Amour, gloire et bétadine - Urgences : 1 / Pompes funèbres : 0 !

Publié le 03/09/2012
Amour, gloire et bétadine - Urgences : 1 / Pompes funèbres : 0 !

Amour, gloire et bétadine - Urgences : 1 / Pompes funèbres : 0 !

Vous avez adoré ses abécédaires « caustiques », vous adorez désormais ses chroniques « déglinguées » que vous attendez avec impatience. L'infirmier Didier Morisot s'invite sur nos pages et, sans nul doute, nous sommes nombreux à partager le menu... Bon appétit avec aujourd'hui une chronique toujours aussi décapante et désopilante intitulée « Urgences : 1/ Pompes funèbres : 0 ! ».

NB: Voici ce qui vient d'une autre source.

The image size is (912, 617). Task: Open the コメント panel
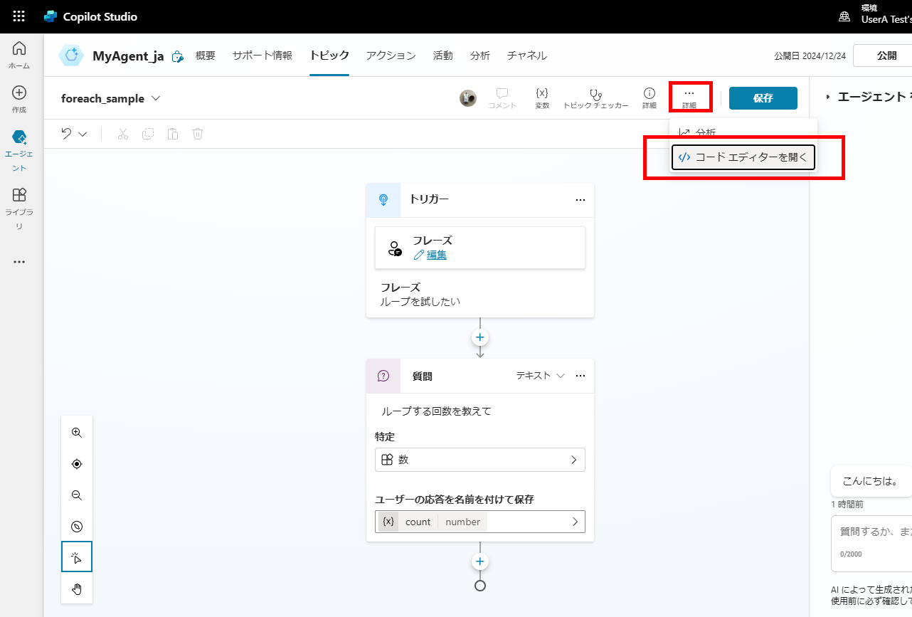coord(502,97)
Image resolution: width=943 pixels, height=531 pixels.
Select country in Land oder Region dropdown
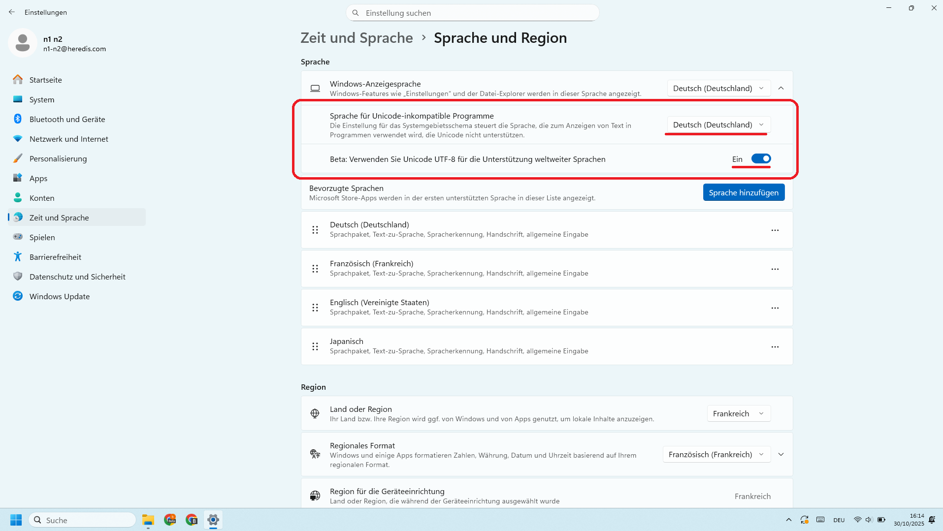(739, 414)
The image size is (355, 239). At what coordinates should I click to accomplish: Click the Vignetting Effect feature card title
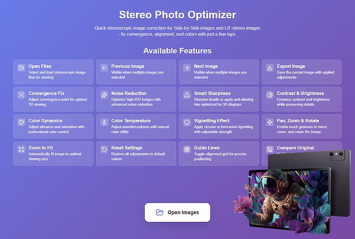(x=212, y=121)
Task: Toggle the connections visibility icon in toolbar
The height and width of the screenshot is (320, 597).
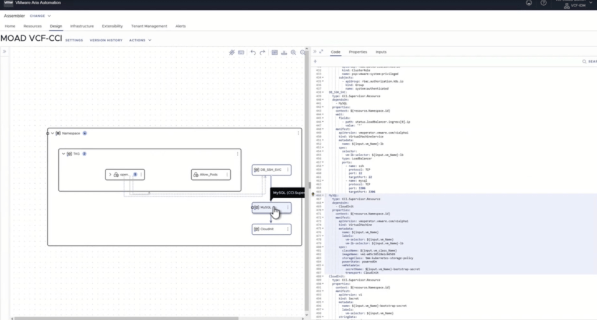Action: coord(232,52)
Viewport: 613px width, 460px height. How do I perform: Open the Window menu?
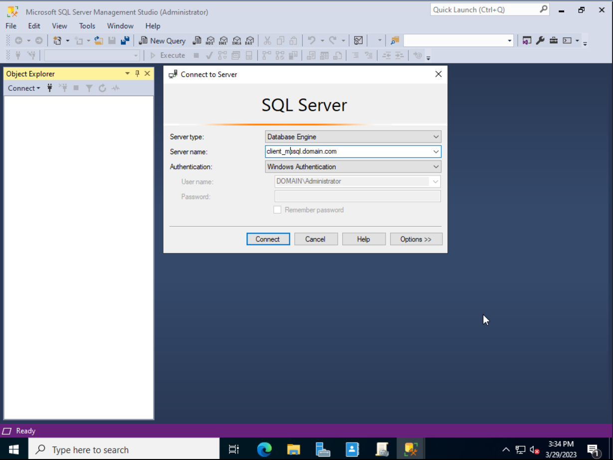pos(120,26)
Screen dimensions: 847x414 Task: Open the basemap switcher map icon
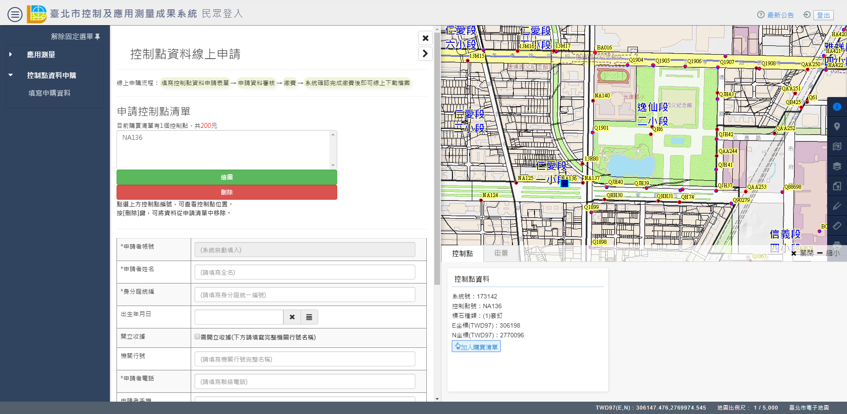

Coucou les p’tits loups, comment ça va bien ? C’est la rentrée, youpi… Je suis sûr que vous êtes ravis d’avoir tourné la page du camping sous la pluie et des plages squattées par les méduses urticantes. Bonheur…, sans parler de ceux qui ont choisi la montagne ! Des heures de marche à transpirer comme un fennec, en côtoyant des chiens de berger n’ayant absolument aucun sens de l’humour. Et un mollet, un…

Ah, quel plaisir de retrouver son petit nid douillet : les horaires de travail décalés, les embouteillages, le journal de 20 h décrivant l’humanité en marche vers un avenir radieux, la troisième tranche de l’impôt sur le revenu, suivie par la taxe foncière et les impôts locaux. Elle est pas belle, la vie…?

Afin de me mettre au diapason de ce climat joyeux et enthousiaste, je vous propose une petite histoire (vécue), un grand moment de communion nationale, festif et fraternel ; ma modeste contribution pour renforcer davantage encore l’optimisme général dans lequel nous baignons tous depuis des années. Je fais donc marcher ma mémoire et je remonte le temps. Cap sur l’année 1998 avec l’Evénement national qui va avec. Ça vous dit quelque chose ? Bref, il était une fois, en 1998, le service d’urgences d’une petite ville de province…

1998 : nos footballeurs n’avaient pas les pieds carrés !

Qu’on le veuille ou non, les infirmières sont aussi (et surtout!) des femmes. Toutefois, ce particularisme (charmant par ailleurs) n’est pas sans conséquences. Il induit en effet des phénomènes biologiques à types de grossesse, permettant à l’espèce humaine de croître, multiplier et de saccager allègrement la terre qui la nourrit. Mais il provoque aussi des dégâts collatéraux insidieux... Outre des envies subites de fraises à la crème à 4 h du matin et la perplexité de l’heureux mortel partageant la vie de madame, il torpille également l’organisation hospitalière de manière récurrente. Ainsi, lorsque ma collègue Stéphanie est tombée enceinte…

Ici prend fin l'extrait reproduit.